• [Selected passage]
Restaurateurs in Riverhead spooked by Halloween Fest

Some downtown Riverhead restaurant owners expressed frustration about losing business during last month’s annual Halloween Fest, and organizers said changes will be made next year to ensure that more parking is available for businesses.

The two events — the parade and coffin races — were originally planned for separate days, but a forecast of heavy rain forced the Riverhead Business Improvement District Management Association to combine them on Oct. 28. The coffin race route was also changed from Griffing Avenue to Heidi Behr Way along the Peconic Riverfront.

Diane Tucci, BIDMA’s executive director, said the event was “incredibly successful, judging by the feedback we received.”

At last week’s BIDMA meeting, however, some restaurant owners said their business suffered as a result. One even suggested holding the events elsewhere.

The parade, which BIDMA has run for three years, also had a slight change of route. The judging ceremony for parade floats was shifted from Main Street near the Suffolk Theater to the riverfront parking lot, in order to get Main Street reopened quicker.

But some restaurant owners, who are also BIMDA members, said that didn’t work.

“I wasn’t happy,” said member John Peragine, who owns PeraBell Food Bar on East Main Street. “They closed the street, and then they closed the parking lot in the back. That kind of killed me. I lost about 80 customers.”

He said there was no communication about the back parking lot being closed, adding that Saturday night is usually one of his best nights.

Dee Muma, who owns Dark Horse Restaurant, also a BIDMA member, said the change was never discussed by the group.

She said the riverfront parking lot was used for events in the past because “the place was dead. But it’s not dead anymore.”

Now, she said, there are a “whole bunch of merchants and businesses there who invested millions of dollars and are now losing the ability to use their business.”

• [Given data]
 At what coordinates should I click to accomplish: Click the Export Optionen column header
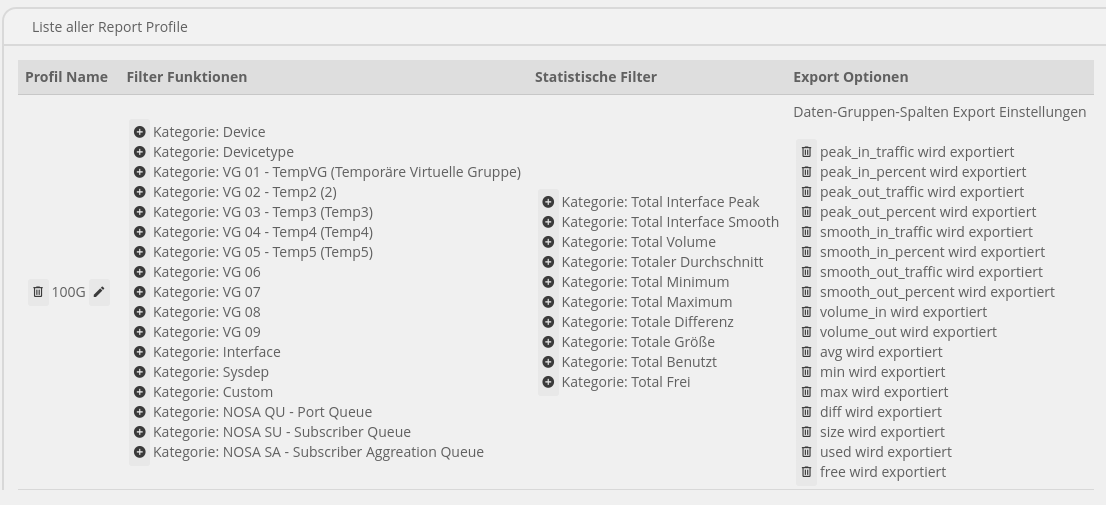850,77
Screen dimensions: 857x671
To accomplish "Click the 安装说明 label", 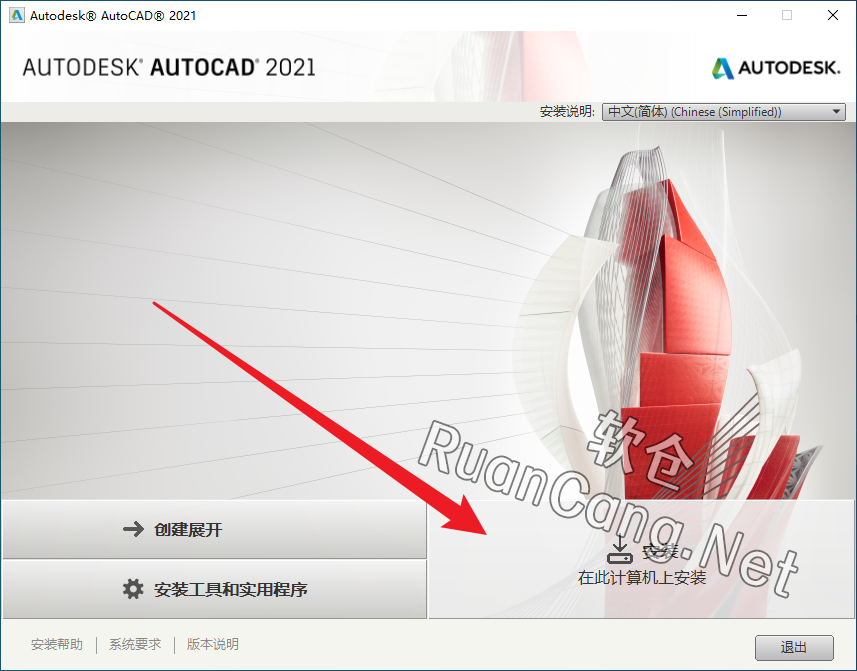I will [567, 112].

• [Exercise requirements]
• 1. Rewrite the Halloween Fest article, starting with "At last week’s" and going on through "his best nights.", and put "car park" in place of "parking lot".
• 2. Does the Halloween Fest article agree with each statement? Answer yes or no and quote the deciding words. (a) The coffin race route was moved to Heidi Behr Way. (b) BIDMA has run the parade for five years. (c) John Peragine owns Dark Horse Restaurant.
• 3. What comes next in the Halloween Fest article? Continue it from the point where it stops.
The data has no connection to the Halloween Fest article.

• [Task answers]
• 1.
At last week’s BIDMA meeting, however, some restaurant owners said their business suffered as a result. One even suggested holding the events elsewhere.

The parade, which BIDMA has run for three years, also had a slight change of route. The judging ceremony for parade floats was shifted from Main Street near the Suffolk Theater to the riverfront car park, in order to get Main Street reopened quicker.

But some restaurant owners, who are also BIMDA members, said that didn’t work.

“I wasn’t happy,” said member John Peragine, who owns PeraBell Food Bar on East Main Street. “They closed the street, and then they closed the car park in the back. That kind of killed me. I lost about 80 customers.”

He said there was no communication about the back car park being closed, adding that Saturday night is usually one of his best nights.

• 2.
(a) Yes: "The coffin race route was also changed from Griffing Avenue to Heidi Behr Way along the Peconic Riverfront."
(b) No: "The parade, which BIDMA has run for three years"
(c) No: "John Peragine, who owns PeraBell Food Bar on East Main Street"

• 3.
Ms. Muma said business at her restaurant was disrupted by events 100 times last year.

She feels the BIDMA should hold more events near the train station, in hopes of reviving that area.

“I like it all and I’m all for it,” Mr. Peragine said of the events. “But on a Saturday night in the beginning of the fall when everybody slows down? Not a good thing for me. Don’t touch Friday or Saturday nights.”

Councilman John Dunleavy suggesting having the parade go the opposition direction, ending up at the courts, where the parking lots are mostly empty on weekends.

“So let’s figure out what to do better,” said BIDMA member Michael Butler, who owns the Woolworth apartments building.

“I’ll tell you, everyone that was there had fun,” Mr. Dunleavy said.

“I love the event,” Mr. Peragine said. “I don’t want it to go away, I just hope we can figure [the parking] out.”

Several BIDMA members said reversing the direction of the parade was “a great idea.”

“That’s good feedback to have,” Ms. Tucci said, adding that the BID can instruct people where to park.

The float judging only closed the area behind the former Swezey’s building, Ms. Tucci said. A portion of the riverfront lot also was closed by town police during the coffin races, she said.

“We need to move everything up, and off, so that this parking lot is our parking lot,” Ms. Muma said.

In Patchogue Village, they have security during events and people are asked whether they are coming for the event or to go to a restaurant, Mr. Peragine said. He suggest the BIDMA add a small security budget for future events.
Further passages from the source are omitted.